Intel Corp. has made its first investment in a Russian company and promises more such investments are to come, the company said Thursday.
Intel Capital, the company’s investment division, will invest an unspecified amount in ru-Net Holdings, based in Moscow and one of Russia’s leading IT companies. Russia has “great potential” in computing and communications and is a fast-growing market for Intel, said Christian Morales, the general manager of Intel’s Europe, Middle East and Africa operations in a statement.
Russia is “a critical market for Intel,” and the wealth of technology expertise there distinguishes the country from other emerging markets, Intel Capital Vice-President Claude Leglise said in the statement.
The first investment in Russia is targeted at enabling TopS, ru-Net’s system integrator business, to build software running on Intel chips.

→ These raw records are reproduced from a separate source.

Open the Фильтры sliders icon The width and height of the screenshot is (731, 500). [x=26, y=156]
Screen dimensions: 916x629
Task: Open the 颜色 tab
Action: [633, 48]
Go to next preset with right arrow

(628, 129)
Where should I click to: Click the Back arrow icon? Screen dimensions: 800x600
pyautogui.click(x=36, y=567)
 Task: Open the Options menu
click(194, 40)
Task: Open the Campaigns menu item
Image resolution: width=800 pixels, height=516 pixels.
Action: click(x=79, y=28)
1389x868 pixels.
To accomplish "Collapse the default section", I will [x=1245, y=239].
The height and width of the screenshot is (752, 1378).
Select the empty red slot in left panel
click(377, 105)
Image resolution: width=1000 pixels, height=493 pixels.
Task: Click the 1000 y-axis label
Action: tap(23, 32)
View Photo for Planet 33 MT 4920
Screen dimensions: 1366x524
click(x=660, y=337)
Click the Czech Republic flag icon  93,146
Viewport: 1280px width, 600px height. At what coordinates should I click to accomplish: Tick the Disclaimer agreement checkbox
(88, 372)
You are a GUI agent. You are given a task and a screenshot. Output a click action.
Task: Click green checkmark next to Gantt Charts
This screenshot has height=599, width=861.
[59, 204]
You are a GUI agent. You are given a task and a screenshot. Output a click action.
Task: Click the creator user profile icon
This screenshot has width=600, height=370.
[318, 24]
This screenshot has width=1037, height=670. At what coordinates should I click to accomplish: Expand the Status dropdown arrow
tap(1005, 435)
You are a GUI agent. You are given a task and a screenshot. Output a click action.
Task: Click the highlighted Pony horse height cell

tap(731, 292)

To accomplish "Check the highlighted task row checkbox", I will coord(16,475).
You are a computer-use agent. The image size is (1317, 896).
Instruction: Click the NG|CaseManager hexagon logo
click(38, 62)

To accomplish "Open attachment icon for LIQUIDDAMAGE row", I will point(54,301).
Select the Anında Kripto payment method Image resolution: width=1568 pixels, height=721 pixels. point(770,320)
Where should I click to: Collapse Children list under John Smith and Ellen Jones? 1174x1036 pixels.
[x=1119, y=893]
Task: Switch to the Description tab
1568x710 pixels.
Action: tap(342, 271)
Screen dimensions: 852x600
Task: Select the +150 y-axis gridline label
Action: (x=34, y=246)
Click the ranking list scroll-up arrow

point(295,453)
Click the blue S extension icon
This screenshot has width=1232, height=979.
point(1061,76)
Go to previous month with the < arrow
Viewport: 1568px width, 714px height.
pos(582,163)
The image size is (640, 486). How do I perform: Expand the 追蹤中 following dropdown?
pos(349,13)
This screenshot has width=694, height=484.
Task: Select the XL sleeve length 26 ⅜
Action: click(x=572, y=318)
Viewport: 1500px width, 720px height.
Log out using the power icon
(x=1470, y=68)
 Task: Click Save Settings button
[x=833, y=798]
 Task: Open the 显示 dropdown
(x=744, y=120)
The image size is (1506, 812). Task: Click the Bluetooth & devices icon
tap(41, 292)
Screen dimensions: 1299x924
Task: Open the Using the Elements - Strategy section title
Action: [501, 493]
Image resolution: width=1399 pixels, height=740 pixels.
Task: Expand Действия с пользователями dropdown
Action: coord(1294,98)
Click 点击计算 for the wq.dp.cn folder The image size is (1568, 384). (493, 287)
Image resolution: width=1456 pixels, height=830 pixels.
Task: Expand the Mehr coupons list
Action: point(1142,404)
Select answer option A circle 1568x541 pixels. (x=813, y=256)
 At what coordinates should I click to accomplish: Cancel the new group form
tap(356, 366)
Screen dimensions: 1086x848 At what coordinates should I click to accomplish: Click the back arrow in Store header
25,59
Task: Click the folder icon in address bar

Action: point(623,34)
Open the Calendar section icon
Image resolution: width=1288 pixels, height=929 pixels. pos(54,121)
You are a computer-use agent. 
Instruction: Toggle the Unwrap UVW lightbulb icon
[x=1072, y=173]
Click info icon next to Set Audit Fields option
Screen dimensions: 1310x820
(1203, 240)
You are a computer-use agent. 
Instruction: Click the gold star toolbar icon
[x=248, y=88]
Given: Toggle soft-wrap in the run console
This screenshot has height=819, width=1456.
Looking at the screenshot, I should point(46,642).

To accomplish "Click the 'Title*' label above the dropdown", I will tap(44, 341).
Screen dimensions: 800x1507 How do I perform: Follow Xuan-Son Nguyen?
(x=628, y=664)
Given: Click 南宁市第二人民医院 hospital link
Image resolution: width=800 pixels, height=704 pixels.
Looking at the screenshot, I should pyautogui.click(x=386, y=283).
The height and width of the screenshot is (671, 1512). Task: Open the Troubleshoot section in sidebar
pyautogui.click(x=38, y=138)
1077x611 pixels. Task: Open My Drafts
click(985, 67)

Bucking the global high-tech downturn, Eastern Europe is emerging as one of the hottest markets for technology companies, with significant growth in PC and software sales, Internet use and mobile communications.
The Intel deal is an indication that foreign companies are starting to realize that Russia is a good investment, said Robert Farish, the regional manager for Russia, Ukraine and Central Asia at research firm IDC.
“The IT market here is growing very strongly and confidence in Russia is increasing,” he said.
Founded in 2000, ru-Net Holdings began as a venture capital firm with US$20.5 million in assets. That year, it acquired a majority stake in Ozon.ru, Russia’s leading e-retailer and a significant stake in Yandex, the top Russian language search engine and Web portal. It later became an operating company in its own right and now runs an outsourcing firm and TopS.
“(ru-Net) is an established company and a safe bet for Intel’s first investment in Russia,” Farish said.
Intel plans to invest in systems integrators and software developers to boost its business in Russia and Ukraine. Intel also intends to fund companies working in new semiconductor materials, nanotechnology and wireless communications.
Earlier this year at a Moscow press conference, Intel said that sales of its products on the Russian market grew 30 per cent in 2002, with Intel Pentium 4 processors accounting for 50 per cent of the processor market. The company has 450 employees in Russia and operates a research centre in the city of Nizhny Novgorod.
In 2002, Intel Capital invested more than US$200 million in more than 100 companies worldwide, Intel said.